Selon l'association canadienne de l'électricité, la première "production'' de cuisinières électrique daterait seulement de 1921... Cependant en février 2005, La Tribune ( quotidien de Sherbrooke ) fêtait son 95ième anniversaire. Une édition spéciale était distribuée pour l'évènement. Plusieurs articles et publicités nous rappelaient l'évolution de notre ville et de ses habitants sur presque un siècle. Une publicité attira mon attention, elle annonçait une cuisinière électrique mais… cette annonce a paru dans le quotidien La Tribune en 1919. Donc la réponse à la question : à quand remonte la première cuisinière? Varie donc selon la source que l’on consulte!!!…

Je crois qu'avant 1920 il était très rare de voir une cuisinière électrique. Seuls les habitants des villes avaient l'électricité au début 1900. Donc, si on considère qu'à cette époque la population vivait en grande partie à la campagne, très peu de gens pouvaient profiter de cette nouvelle technologie, graduellement, l'électricité a rejoint les campagnes et les villes plus éloignées. Ce n'est que dans les années 1950 que tous les habitants (ou presque) ont finalement été reliés à un réseau électrique.

Avant les années 1950, les poêles à bois, au charbon et au gaz se partageaient la plus grande part du marché. Petit à petit, de 1920 jusqu' à la fin des années 1950, le poêle électrique a remplacé ses prédécesseurs pour devenir le plus populaire auprès des utilisateurs. Les fabricants attiraient les acheteurs avec des cuisinières de plus en plus adaptées à leurs styles de vie.

Dans les années 1920 et 1930, la simplicité et la robustesse des pièces, nous rappelle celle des poêles à bois. La plupart de ces modèles avaient un bouton de contrôle par élément, avec lequel l'utilisateur contrôlait la température des ronds et du four. Seulement 3 positions ( low – med – high )était suffisant pour satisfaire les besoins des gens de l'époque qui ne tenaient sûrement pas à se compliquer la vie avec des lumières, des contrôles automatiques et une horloge qui auraient été superflus... La fonte et la tôle émaillée de ces poêles sur pattes souvent 2 couleurs, leurs donnent une allure classique qui n'a rien de ressemblant au cuisinière d'aujourd'hui. Tout récemment, j'ai déniché une « Electrochef », une cuisinière des années 1930 d'un style « art déco » que je n'avais jamais vu auparavant. Sous le nom Electrochef, l'enseigne dit :« For the modern women », ce qui en dit long sur la place de la femme à l'époque...!

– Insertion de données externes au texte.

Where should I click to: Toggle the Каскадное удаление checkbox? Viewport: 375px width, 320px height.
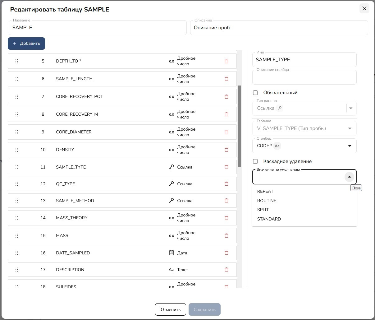pyautogui.click(x=255, y=161)
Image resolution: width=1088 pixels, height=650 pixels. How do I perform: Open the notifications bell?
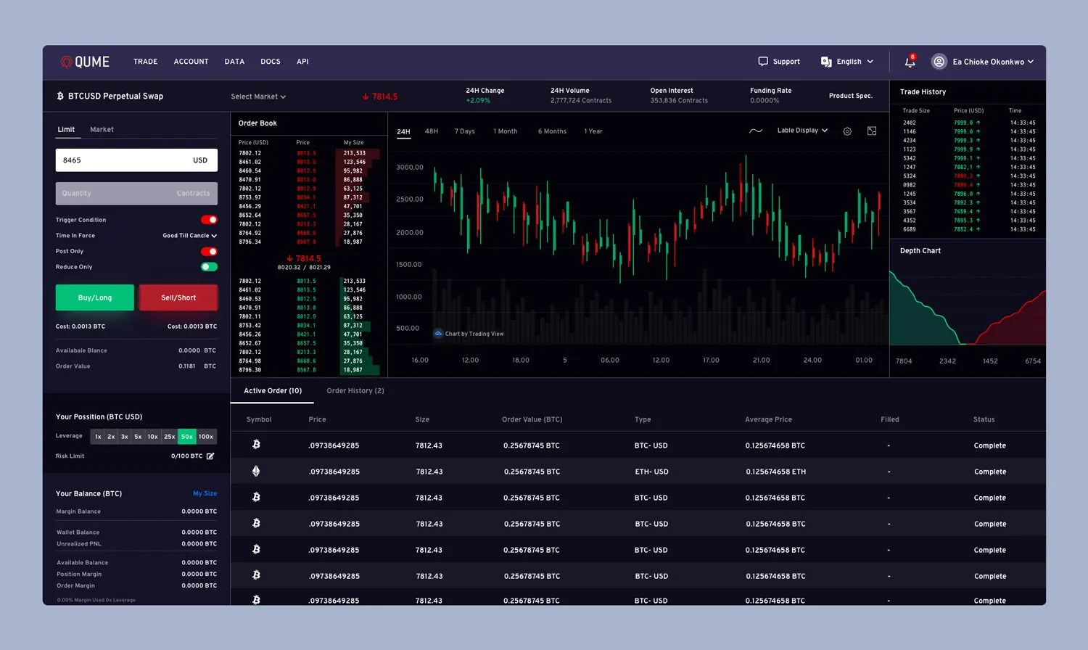point(910,62)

Dans les années 1940 et 1950, les fabricants étaient de plus en plus nombreux et les équipements sont arrivés pour en offrir toujours plus. L' émail blanc, le chrome, le design et les nombreux équipements donnent à ces bijoux une allure « rétro » qui rappelle celle des autos de l'époque. Elles étaient souvent équipées de 2 fours, d'un réchaud, de tiroirs de rangement, d'horloge avec système automatique pour le four, de lumières, et parfois même jusqu'à 5 ronds... J 'imagine très bien la femme de maison qui occupait ses journées à cuisiner pour sa famille de 6-7 enfants ou plus.... Encore une fois les fabricants étaient à l'écoute des besoins du temps.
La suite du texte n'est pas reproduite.